Given text -
Paid to Destroy the Planet
Queen Victoria commissioned a celebratory painting of Manchester, citadel of the Industrial Revolution, which featured factories billowing sunlit pillows of smoke. Today we might forgive this romantic view of pollution as rooted in the ignorance that the smoke was a regrettable toxic byproduct that poisoned countless people in England.
Yet today, such misplaced celebration of industrial ills persists in the promiscuously large paychecks awarded to energy company executives. That’s according to a report just released by the Institute for Policy Studies.
“Money to Burn,” authored by Sarah Anderson, a veteran CEO compensation observer, critic and reform activist, surveys and analyzes executive pay at the leading fossil fuel companies. She finds that executive pay at the 30 largest firms average $14.7 million, about 10 percent more than average pay for CEOs at the S&P 500. But Anderson exposes a dystopian dynamic. “Our contemporary executive pay incentives . . . directly encouraged the reckless behavior of Wall Street executives that led to the 2008 financial crisis,” she writes. “These same misplaced incentives are today encouraging the recklessness of fossil fuel executives — and deepening our global climate crisis.”

Questions on the material -
(a) List each role that the executive pay article assigns to Sarah Anderson in the sentence naming her as the author of "Money to Burn."
(b) Continue the article on fossil fuel executive pay, beginning after its final sentence.
None of the material that comes next is required for this work.

Given information -

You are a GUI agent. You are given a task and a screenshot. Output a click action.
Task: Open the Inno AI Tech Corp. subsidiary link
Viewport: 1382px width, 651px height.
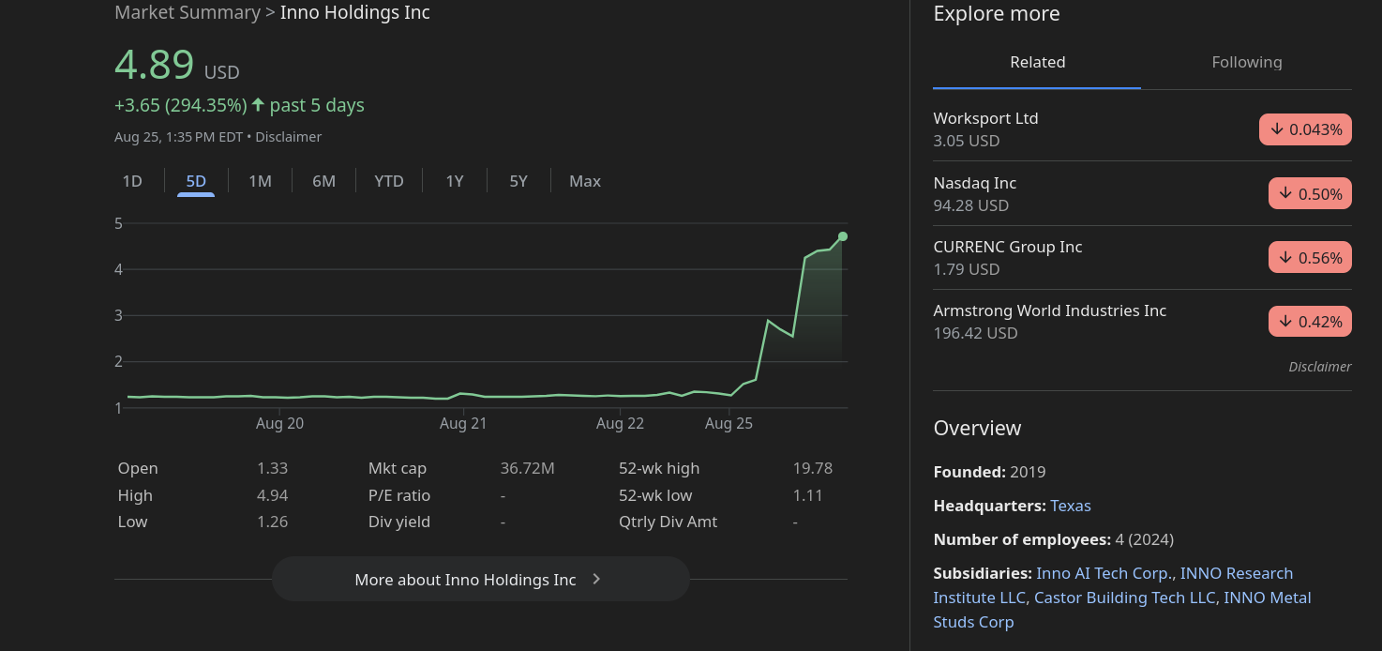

Exercise answers -
(a)
1. Veteran CEO compensation observer
2. Critic
3. Reform activist

(b)
Here are the stakes. The largest oil companies already sit on top of enough fuel to emit approximately 2,795 gigatons of carbon dioxide — five times the amount of carbon needed to push the globe into catastrophic climate change, she reports. How are oil company executives responding? They spend more than $600 billion a year to locate additional carbon reserves.
And what they’re not doing responsibly, Anderson says, is investing in renewable energy. Instead, in 2014, the largest firms spent a collective $38.5 billion repurchasing their own shares. Share repurchasing boosts the stock price, and that means CEO pay tied to share prices increases. Exxon alone accounted for $13.2 billion in of the total buy backs. “This $38.5 billion amounts to nearly six times the $6.6 billion spent globally by the private sector on renewable energy research in 2014,” Anderson observes.
Exxon CEO Rex Tillerson personally shares an aversion to inappropriate fossil fuel extraction. Last year, he joined his neighbors to fight a fracking proposal in his Dallas suburb. But he accepted the $33 million in pay from Exxon, the world’s leading oil firm.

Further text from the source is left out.